In the fourth quarter, Snap’s Daily Active Users (DAUs) grew 22% from last year to 265 million, and it expects to add another 10 million to total 275 million DAUs in Q1. While Snap’s DAU figures are nowhere near the likes of Facebook, it has continued to post steady growth over the years.
Increased user engagement led to more monetization of its products and ultimately revenue growth. Snap reported a 62% jump in revenue to $911 million during its fourth quarter and, guided, that revenue will likely rise 56% to 60% year-over-year in the first quarter.
One big advantage for Snap over the years has been its ability to largely avoid most of the regulatory scrutiny plaguing some of its tech rivals. While executives from Facebook and Twitter have had to make multiple appearances on Capitol Hill to testify before Congress, Snap has been able to instead focus on innovation.
Strengthening its core products and introducing new ones that stick with users proved to be the recipe for success. Snap Map, which was launched in June 2017, had 250 million global users, and the company’s newly introduced TikTok competitor, Spotlight, was off to a strong start. Snap said that just three months after launch, Spotlight grew over 100 million active users in January.

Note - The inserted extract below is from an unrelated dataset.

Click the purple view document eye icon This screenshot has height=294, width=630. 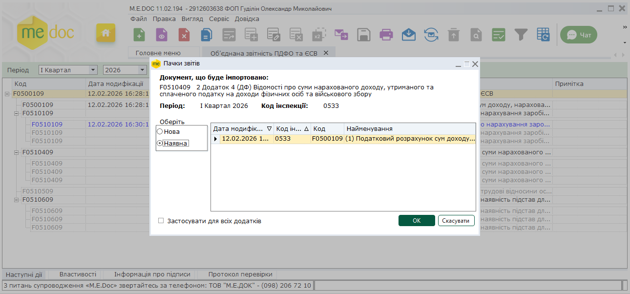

For context, TikTok had 100 million users in the U.S. as of August 2020.
Snap has been firing on all cylinders and investors have been happy so far with the company’s performance; however, it is facing some challenges as well.
Even after reporting a strong Q4, Spotify stock dipped 7% after a stark warning from CFO Derek Andersen that Apple’s recent iOS 14 privacy changes could pose a serious risk to advertising demand.
Investors seem concerned about the threat because social media companies like Facebook and Snap rely heavily on advertising to drive overall revenue growth. Though the full impact of how Apple’s privacy changes will ultimately affect Snap are unknown, the uncertainty will put some pressure on the stock.
While there are headwinds threatening Snap’s impressive rally, if the company can continue proving to investors that its growth remains on a steady track, more record highs could be on the horizon for Snap stock.